Saved entries:

####

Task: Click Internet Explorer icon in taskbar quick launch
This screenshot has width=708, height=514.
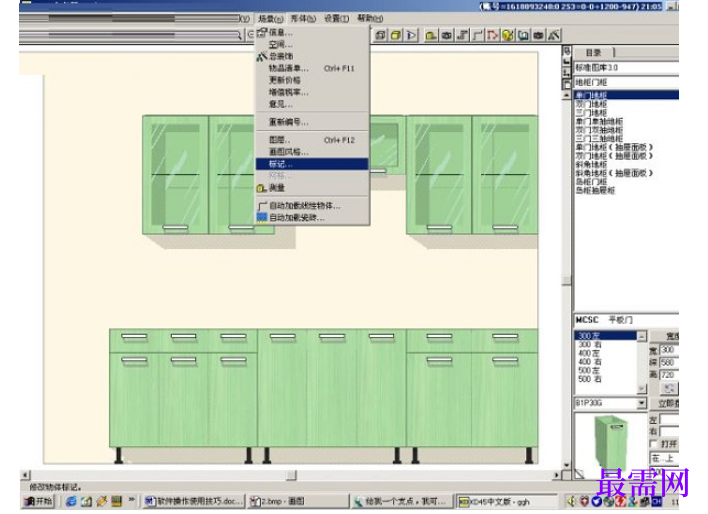Action: pos(71,501)
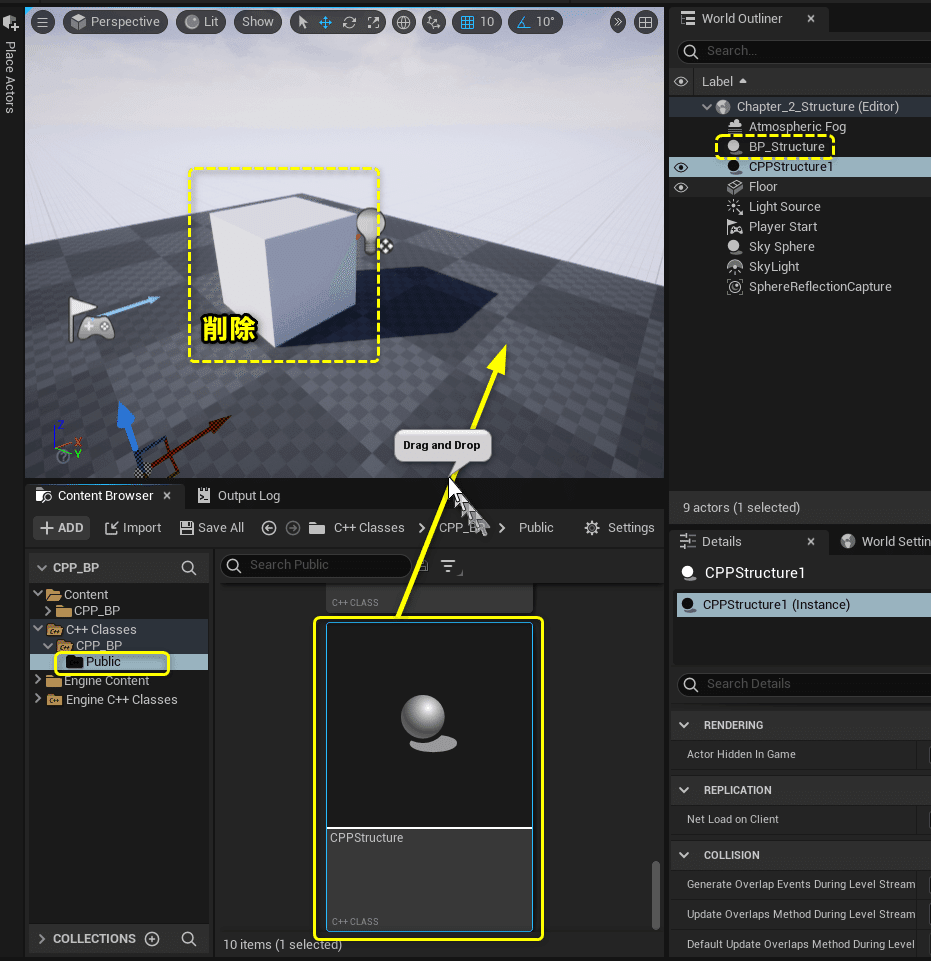Collapse the RENDERING section in Details
This screenshot has width=931, height=961.
[x=685, y=725]

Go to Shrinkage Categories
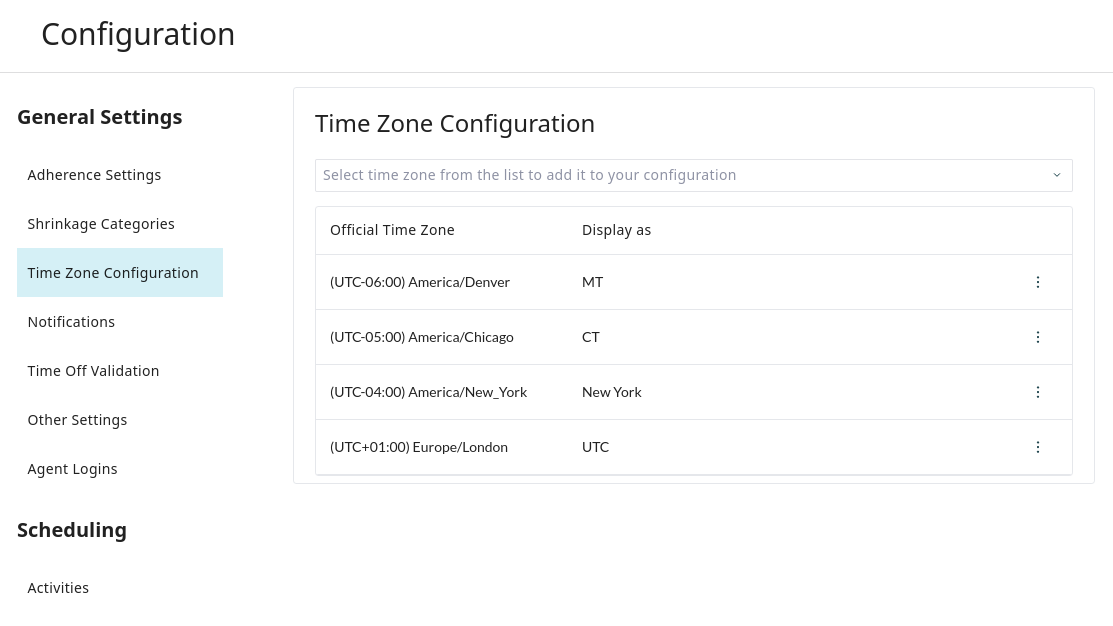[101, 224]
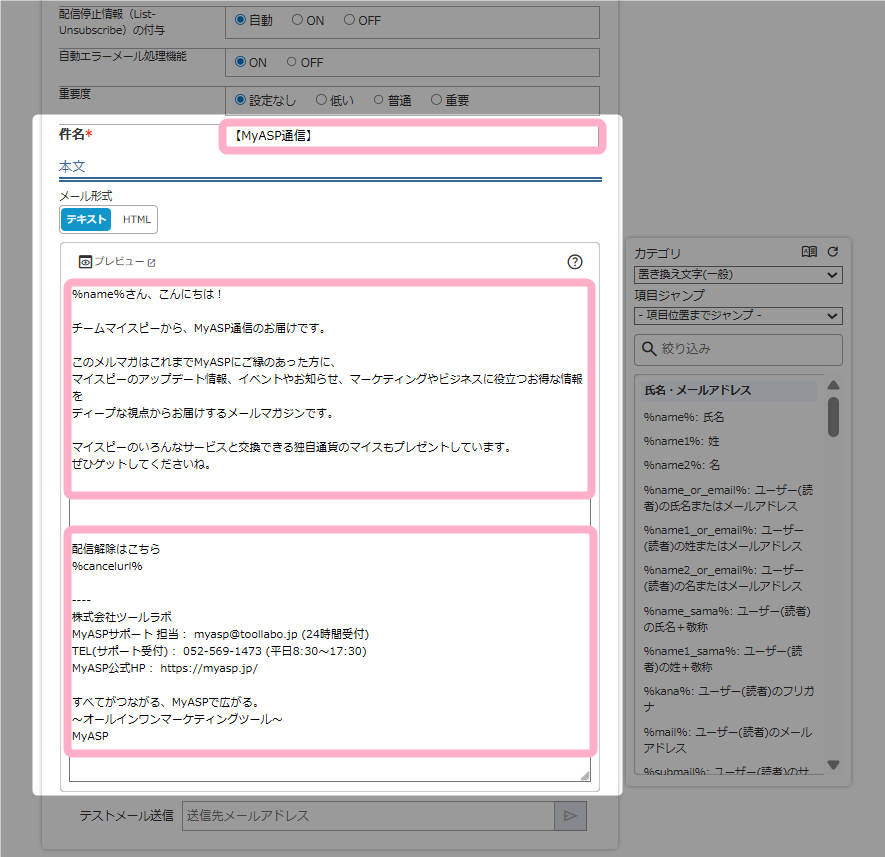Select 重要 for the importance level
The width and height of the screenshot is (885, 857).
coord(437,100)
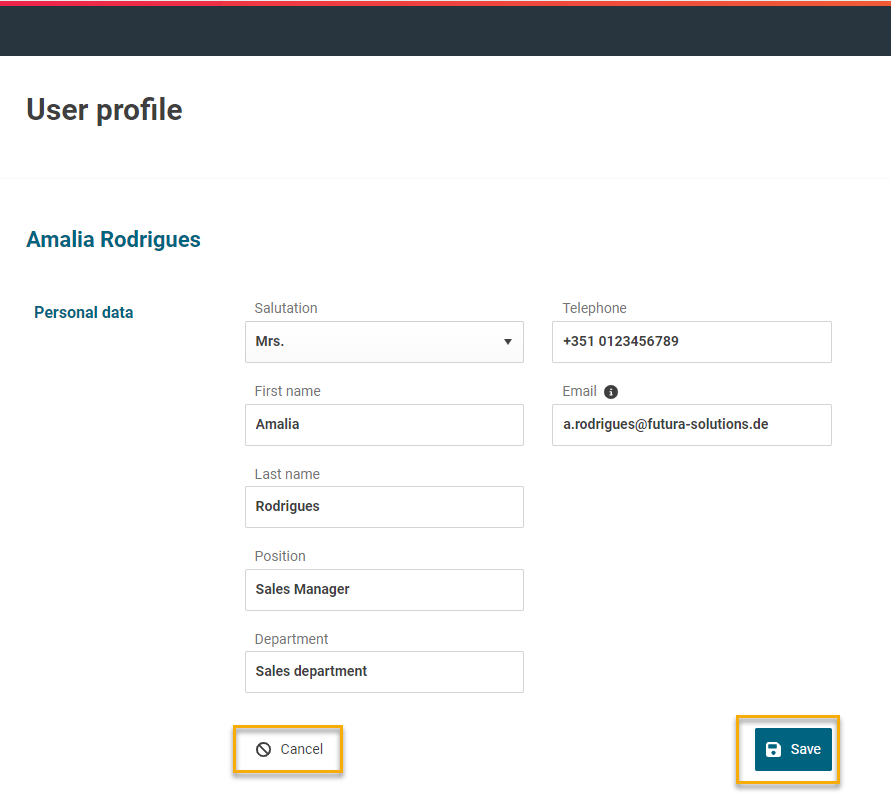Image resolution: width=891 pixels, height=812 pixels.
Task: Click the Department field label
Action: 291,639
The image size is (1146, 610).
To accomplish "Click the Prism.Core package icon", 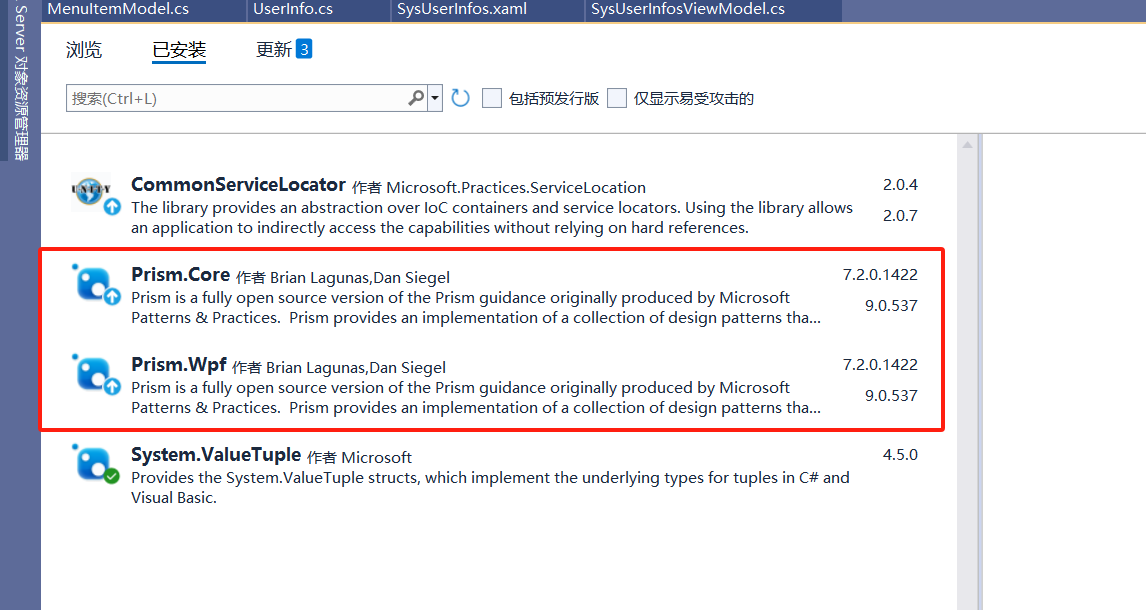I will [96, 284].
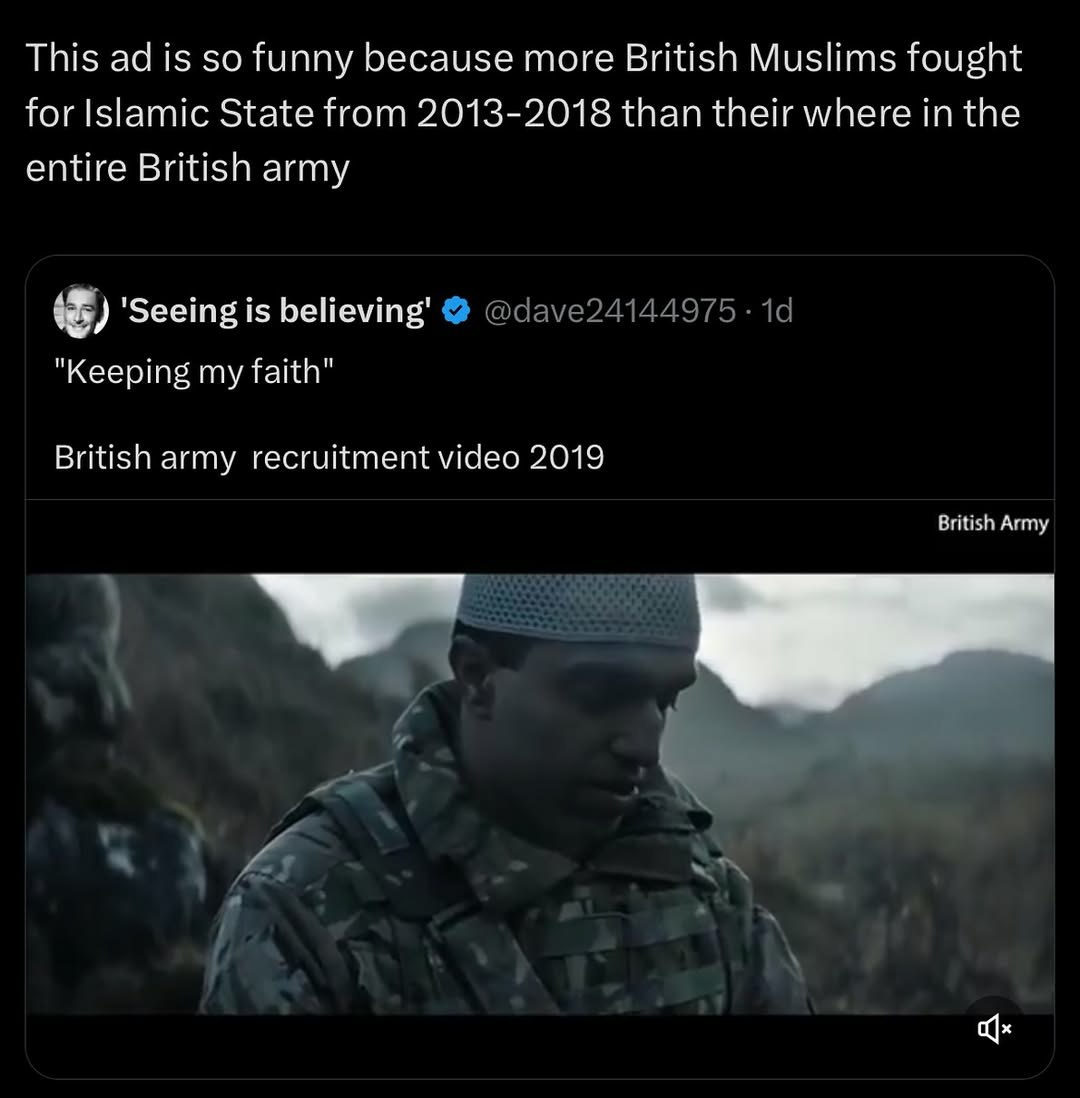
Task: Click the first line of the main post
Action: click(524, 59)
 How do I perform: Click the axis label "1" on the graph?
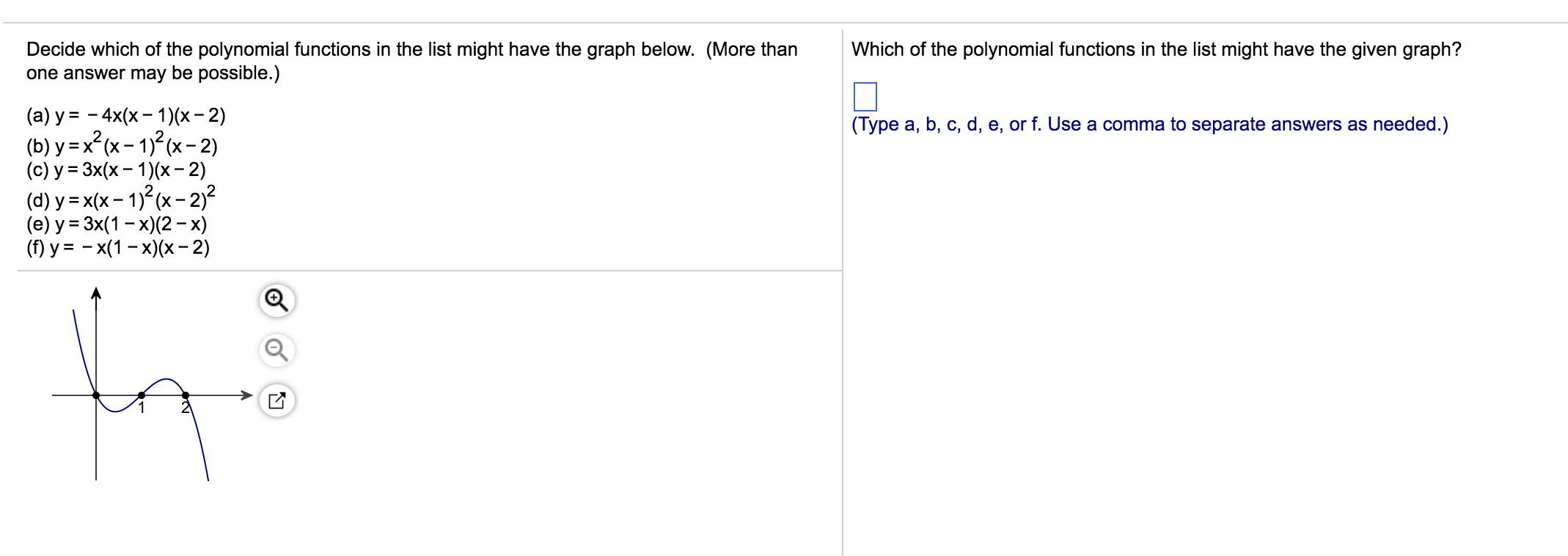pyautogui.click(x=142, y=409)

####

TASK STATEMENT
Where the line with "How do I perform: Click" appears, begin there and transcribe exactly through the last line of the data, leaving all pictures aside.

EXPECTED OUTPUT
 How do I perform: Click the axis label "1" on the graph?
pyautogui.click(x=142, y=409)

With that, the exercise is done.